All she could see was that sickening blue flash. The moment her beloved sister sacrificed herself for the mortals and when her sisters stopped her from helping. The betrayal cut deep, the pain tore across her chest like lightning. She could almost swear that her chest was lying open beneath her armor. The warm, wet feeling against her skin was likely just sweat but everything in her mind was telling her that she was dying. The severity of her heartbreak consumed her as she flew through the trees surrounding what was the city of Sitharu only hours before.
War's eyes filled with tears again but she blinked them away. She would not allow another tear to fall for the mortals or her sisters. Fate and Spirit had conspired against her and Peace. They knew all along that Peace was going to die and they refused to stop it. They just let it happen. They betrayed their youngest and most important member of the Winged Council. The selfishness of it all brought bile rising in the back of her throat. She spat, a long string of green saliva falling from her lips to land somewhere on the earth below.
Every breath she took shuddered in her chest. Her pain soon gave way to rage as her crimson eyes searched the ground below. The trail of blood was easy enough to follow but her need for revenge was making her impatient. She spotted the couple staggering around ahead of her. The male was leaning heavily on the Cannibal Queen, the gash in his back making it difficult for him to stand steadily on his own. He let out a soft groan as the woman dropped him on the ground. She kicked him swiftly in his ribs, words of irritation falling from her lips.
War felt herself transform, her anger and sadness boosting her power as such emotions tend to do. A red wisp in the wind, she swiped at the man on the ground, pinning him hard in the snow. With a ruthless kick to the jaw, she sent the woman sprawling into surprise. She sat up and turned her head in every direction, sniffing the air. She tried unsuccessfully to pinpoint where the attacker was. War wrapped her fingers around the woman's neck, lifting her high into the air. Torvir let out a terrified yell.

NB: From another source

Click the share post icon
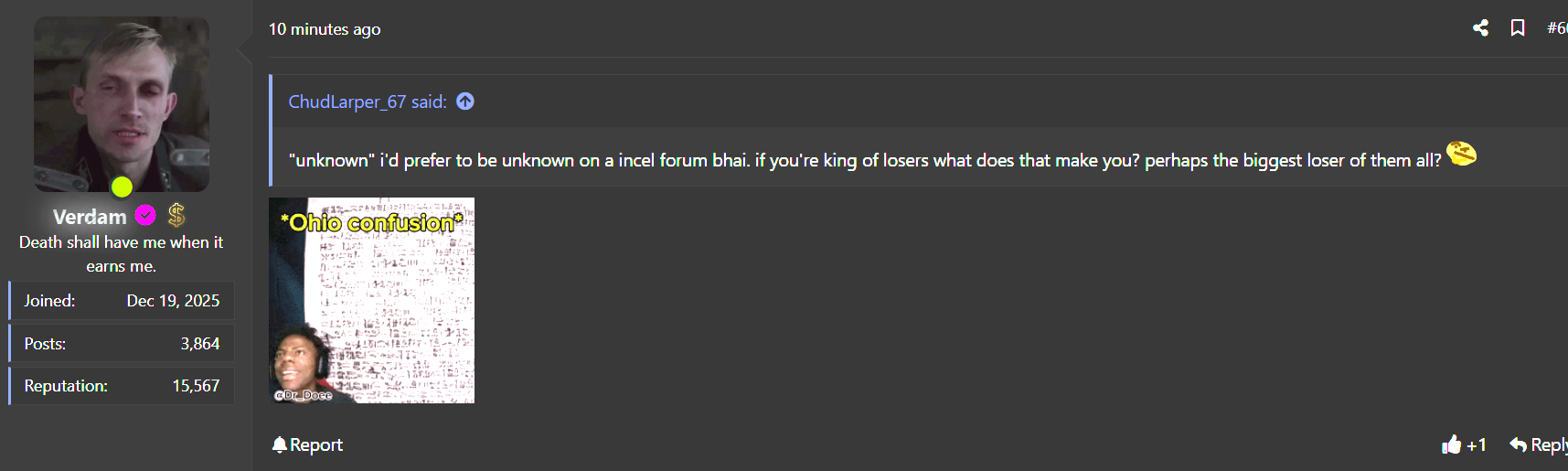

All he could see was the crimson shape of a woman, a spirit grasping his companion and slamming her hard against a tree. The smell of sulfur filled Kol's nose, so strong that it pulled a gag from deep within her throat. Her hands flew out in an attempt to scratch at whoever was attacking. The swipes went right through War and fueled her anger. She pulled the woman to her feet again, allowing her voice to slip along her pale skin like a menacing caress. "Try as you might, you will never escape my judgment, little devil."
War released the woman before sending another kick at her jaw. The woman flipped backward, landing on her hands and feet. She inhaled deeply once more before she moved to her knees. "My Goddess, I kneel before thee, humble and contrite for the death of your dearest sister. Please, I ask for mercy as I too have lost one dear to me. My daughter perished at the hands of your sister, two deaths that your sisters could have prevented." Kol's snake-like voice had War raising her chin. Watching this so-called Queen grovel and beg for mercy brought new ideas to War's angry mind.
"And you deserve my mercy why?" War asked her.
"My Goddess, my people, and I simply live the lives we were born into. We thirst for human flesh. It was promised to us by Torvir and we cannot go against our instinct." Kol somehow managed to make her eyeless face look afraid and perhaps even sorry for what she was saying. "It is not our fault that we must consume human flesh. We were created by you and your sisters were we not?"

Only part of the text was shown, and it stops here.